Recorded data ->
=-=-=

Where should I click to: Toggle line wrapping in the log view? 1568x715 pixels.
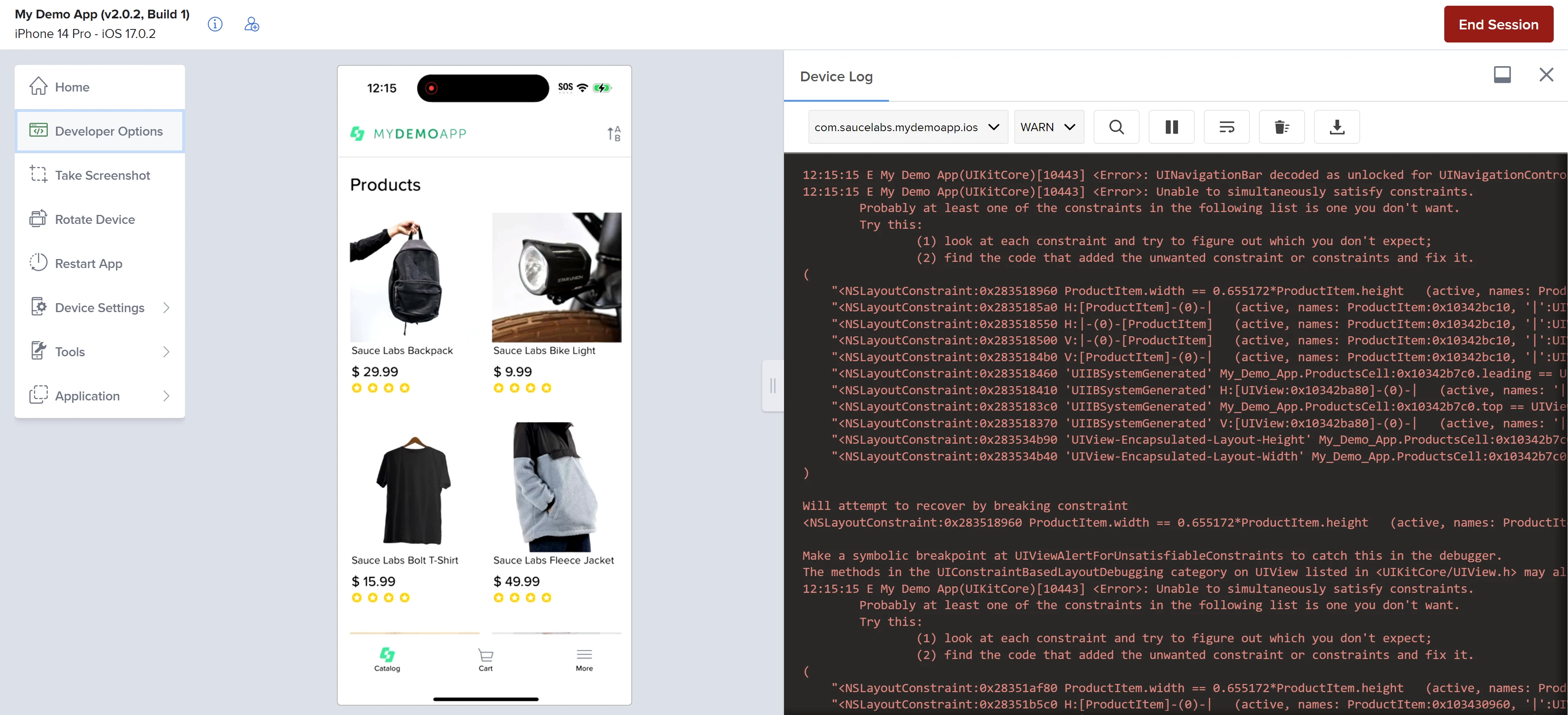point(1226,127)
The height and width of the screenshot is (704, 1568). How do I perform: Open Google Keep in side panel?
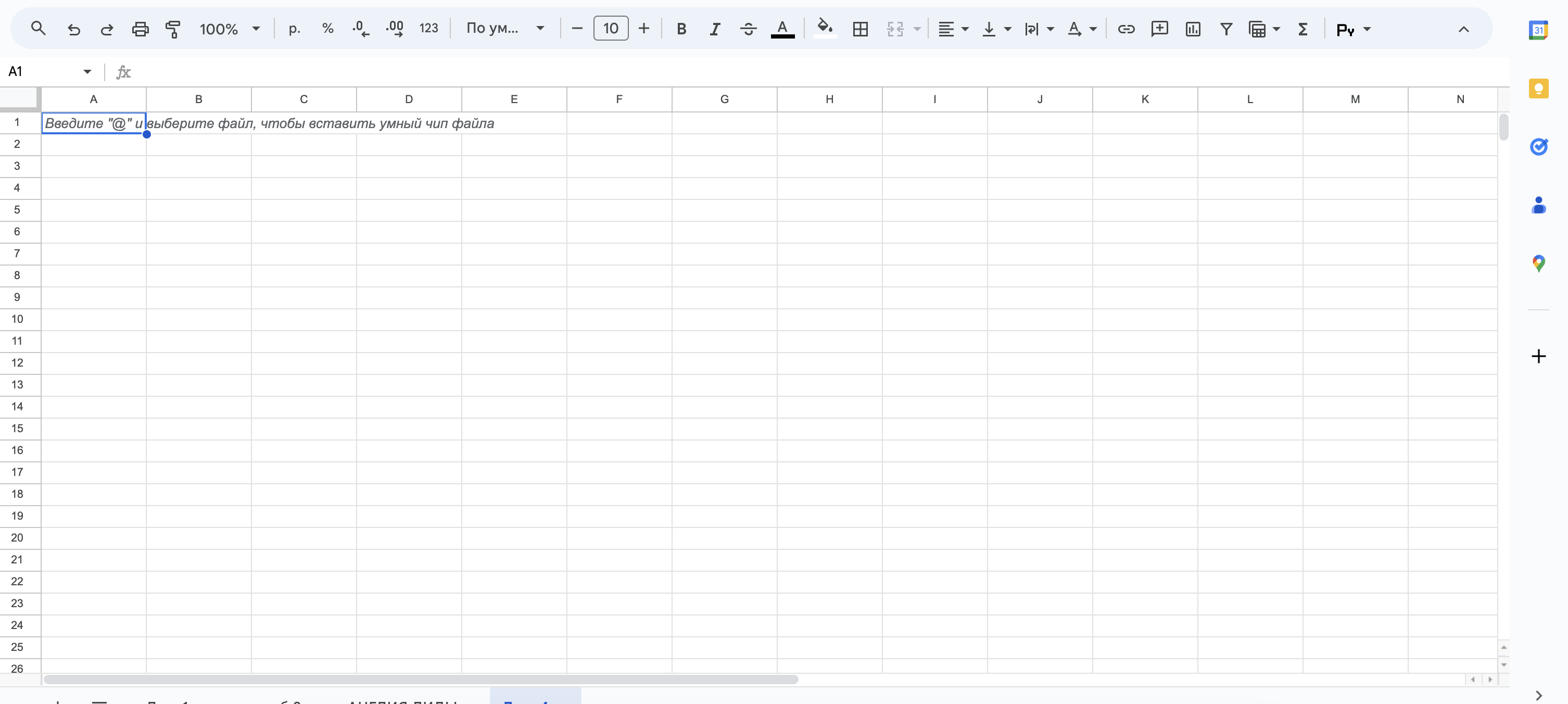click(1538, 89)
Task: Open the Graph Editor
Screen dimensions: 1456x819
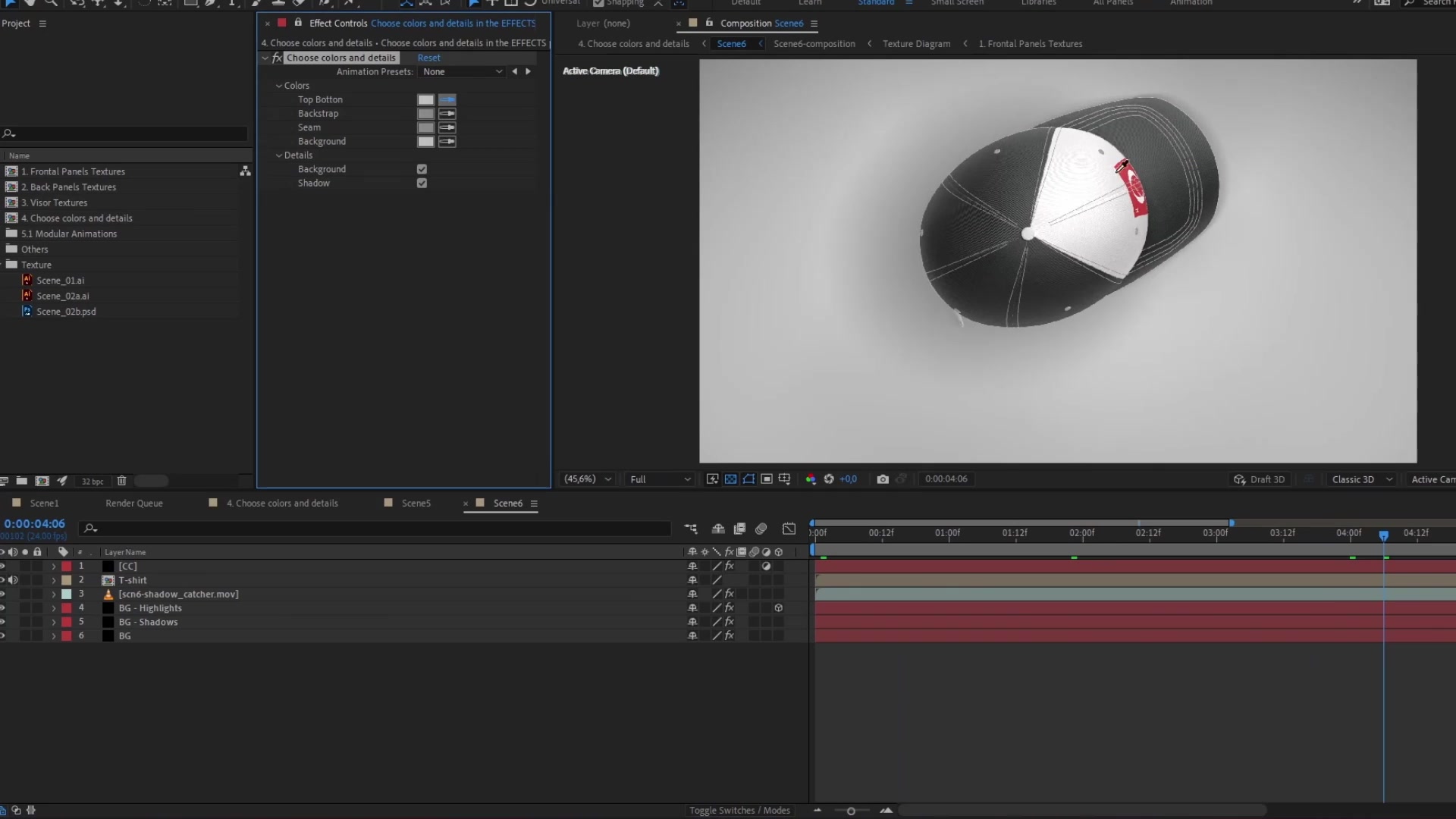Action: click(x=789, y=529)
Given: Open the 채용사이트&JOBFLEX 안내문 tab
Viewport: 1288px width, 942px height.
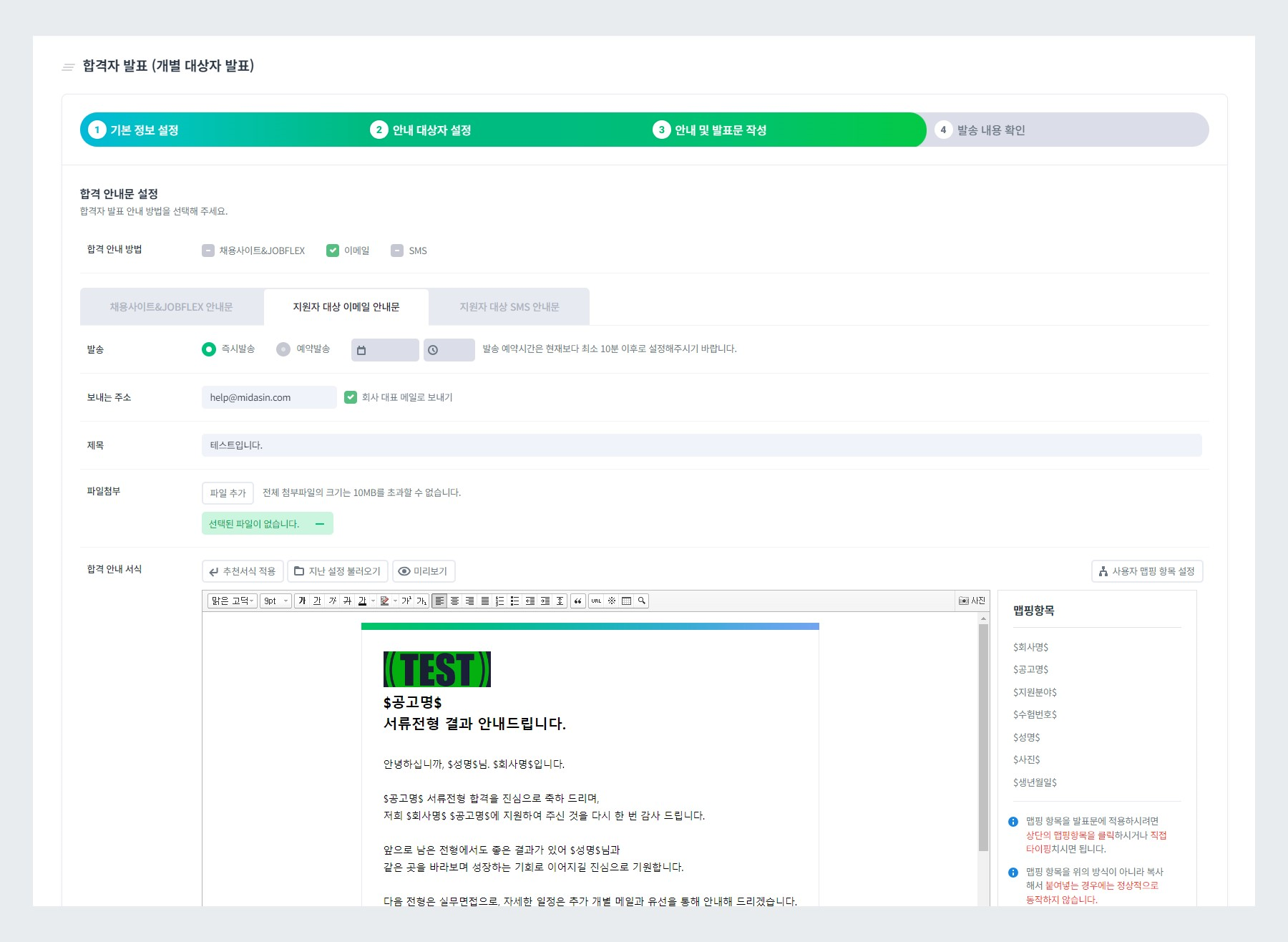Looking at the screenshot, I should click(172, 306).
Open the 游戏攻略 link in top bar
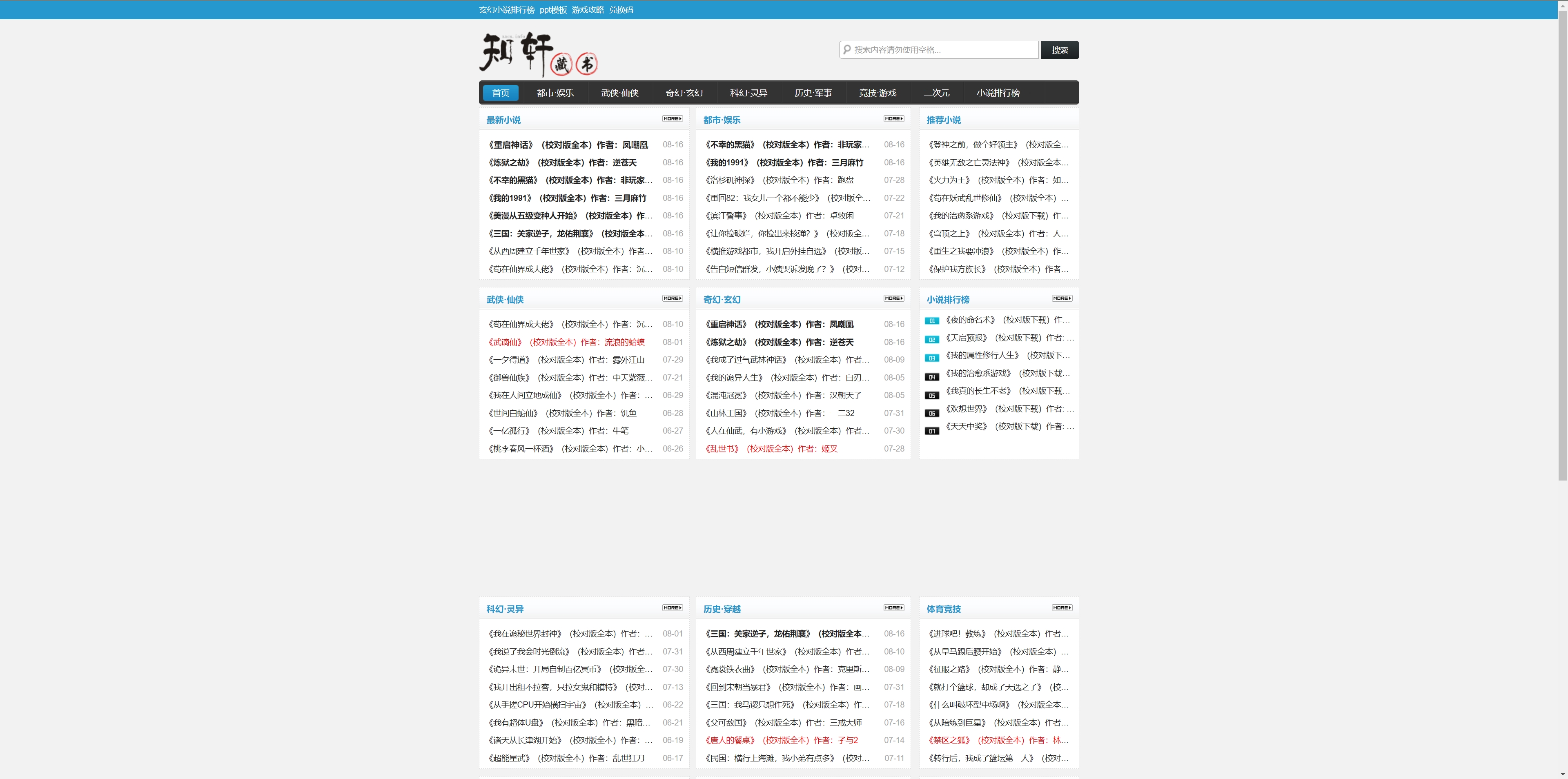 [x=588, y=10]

=-=-=

Problem to solve ->
Your copy should match the material above exactly, minus its pictures.

Task answer ->
Where should I click to: Toggle line wrapping in the log view? 1568x715 pixels.
point(1226,127)
The height and width of the screenshot is (704, 1568). How do I perform: Open Google Keep in side panel?
click(1538, 89)
Task: Open the Graph Editor
Screen dimensions: 1456x819
Action: click(x=789, y=529)
Given: Open the 채용사이트&JOBFLEX 안내문 tab
Viewport: 1288px width, 942px height.
Looking at the screenshot, I should click(172, 306).
Open the 游戏攻略 link in top bar
 [x=588, y=10]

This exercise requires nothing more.